JPMorgan CEO Slams Market Complacency: Deficits, Tariffs, and Recession Risks Ignored
Jamie Dimon fires warning shots—markets and central banks are asleep at the wheel as fiscal time bombs tick.
Deficits? Tariffs? Recession? No problem—until it is. The financial elite’s ‘this time is different’ mantra gets another stress test.
Bonus jab: Wall Street’s risk models work flawlessly… until they don’t. Ask 2008.
JPMorgan’s Jamie Dimon believes S&P 500 profit forecasts will suffer
Estimates for S&P 500 earnings began the year NEAR 12% growth but have already fallen. Dimon predicted that in six months, the figure will read 0%, forcing share prices to be lower. “I think earnings estimates will come down, which means P/E will come down,” he said.
He estimated the chance of stagflation, “basically a recession with inflation,” at about twice what the market now assumes.

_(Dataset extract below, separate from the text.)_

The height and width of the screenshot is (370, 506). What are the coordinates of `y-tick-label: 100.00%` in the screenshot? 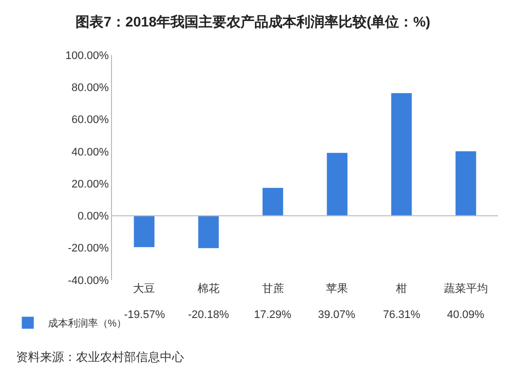 It's located at (88, 56).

Elsewhere on Monday, Troy Rohrbaugh, co-head of JPMorgan’s commercial and investment bank, said corporate clients are mostly “wait-and-see” on deals.
He expects second-quarter investment-banking revenue to drop by a “mid-teens” percentage from a year earlier, while trading revenue should rise by a “mid-to-high” single-digit rate.
JPMorgan’s chief also addressed the long-running question of when he will step aside. He repeated the same answer from last year, saying he is likely to stay fewer than five more years as chief executive and then up to two years as executive chairman. “If I’m here for four more years, and maybe two more” in the chairman role, “that’s a long time,” he noted.
Consumer banking head Marianne Lake spoke for a full hour during the presentations, the longest slot of any executive. She is seen as a leading contender to replace Dimon, especially after Chief Operating Officer Jennifer Piepszak said she will not pursue the top job.